[[ Records, beginning ]]

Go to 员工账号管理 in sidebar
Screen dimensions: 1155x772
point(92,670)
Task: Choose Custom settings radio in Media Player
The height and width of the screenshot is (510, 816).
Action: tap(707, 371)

[[ Records, end ]]

## What the task requires
Output exactly what runs from the line with "Task: Choose Custom" to the final line above, both lines included, and nothing else.

## Exercise answer
Task: Choose Custom settings radio in Media Player
The height and width of the screenshot is (510, 816).
Action: tap(707, 371)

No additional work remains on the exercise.